Rotating Min and Max Distorts the Box

Question: I have a question about a bounding box.

I tried to get its outline and retrieve the elements inside it.

I encountered 3 cases:

Bounding box rotated 0 degrees

Bounding box rotated 10 ~ 20 degrees

Bounding box rotated > 45 degrees

Here is the code; the exception is thrown by the Outline constructor:

  View3D curView3d = doc.ActiveView as View3D;
  BoundingBoxXYZ box = curView3d.GetSectionBox();
  Transform t = box.Transform;

  Outline o = new Outline( 
    t.OfPoint( box.Min ), 
    t.OfPoint( box.Max ) );

  FilteredElementCollector collector 
    = new FilteredElementCollector( doc );

  BoundingBoxIsInsideFilter bbfilter 
    = new BoundingBoxIsInsideFilter( o );

  IList<ElementId> insideList = collector
    .WhereElementIsNotElementType()
    .WherePasses( bbfilter )
    .Where( x => x.GetTypeId().IntegerValue != -1 )
    .Where( x => x.IsPhysicalElement() )
    .Select( x => x.Id )
    .ToList();

  uidoc.Selection.SetElementIds( insideList );

Rotate Target Elements or Use a Solid Filter

Answer: As said, this is pretty obvious, once you think about it.

The outline defining a bounding box filter is always aligned with the cardinal axes.

If you simply grab the Min and Max point of the bounding box and rotate them far enough, they will end up in positions that specify an empty Outline.

Hence the exception.

You seem to be expecting a rotated box. Instead, it creates an axis aligned outline, which won't have the same proportions as the original box (the min and max were rotated).
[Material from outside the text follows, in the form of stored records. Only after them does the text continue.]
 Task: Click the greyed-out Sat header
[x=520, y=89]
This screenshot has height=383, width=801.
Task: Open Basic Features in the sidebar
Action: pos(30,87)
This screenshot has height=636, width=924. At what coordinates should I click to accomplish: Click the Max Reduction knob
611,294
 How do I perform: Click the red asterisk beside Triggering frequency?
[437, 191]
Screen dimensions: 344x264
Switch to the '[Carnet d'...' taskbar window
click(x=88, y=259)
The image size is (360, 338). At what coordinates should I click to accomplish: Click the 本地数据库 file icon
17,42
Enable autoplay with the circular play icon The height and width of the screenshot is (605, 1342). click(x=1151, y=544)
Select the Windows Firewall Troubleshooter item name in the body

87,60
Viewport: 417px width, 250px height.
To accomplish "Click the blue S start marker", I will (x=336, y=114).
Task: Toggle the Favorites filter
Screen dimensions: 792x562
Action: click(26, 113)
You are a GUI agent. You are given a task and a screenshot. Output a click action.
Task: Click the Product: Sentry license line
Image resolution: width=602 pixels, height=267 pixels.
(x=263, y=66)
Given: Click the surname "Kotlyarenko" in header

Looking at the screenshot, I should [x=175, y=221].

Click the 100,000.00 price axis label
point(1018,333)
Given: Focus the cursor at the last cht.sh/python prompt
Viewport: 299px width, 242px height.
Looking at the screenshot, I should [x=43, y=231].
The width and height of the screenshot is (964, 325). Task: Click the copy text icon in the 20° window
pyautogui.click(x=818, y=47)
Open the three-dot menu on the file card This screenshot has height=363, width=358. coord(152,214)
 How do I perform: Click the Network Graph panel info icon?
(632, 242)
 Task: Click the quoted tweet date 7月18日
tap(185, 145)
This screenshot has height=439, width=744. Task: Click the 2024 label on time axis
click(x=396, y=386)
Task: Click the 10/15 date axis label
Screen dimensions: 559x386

You can solve this problem by doing the opposite, i.e., rotating the elements' outlines and not the BBox's outline (new outline from all rotated corners, so you lose some precision).

We ended up doing that is one case and it worked pretty well.

Another approach that comes to mind:

Instead of using the BoundingBoxIsInsideFilter class with an axis-aligned bounding box, you could simply create your own Solid representing the rotated box and use an ElementIntersectsSolidFilter.

Note that the BoundingBoxIsInsideFilter is a quick filter, whereas the ElementIntersectsSolidFilter is slow, cf. Quick, Slow and LINQ Element Filtering.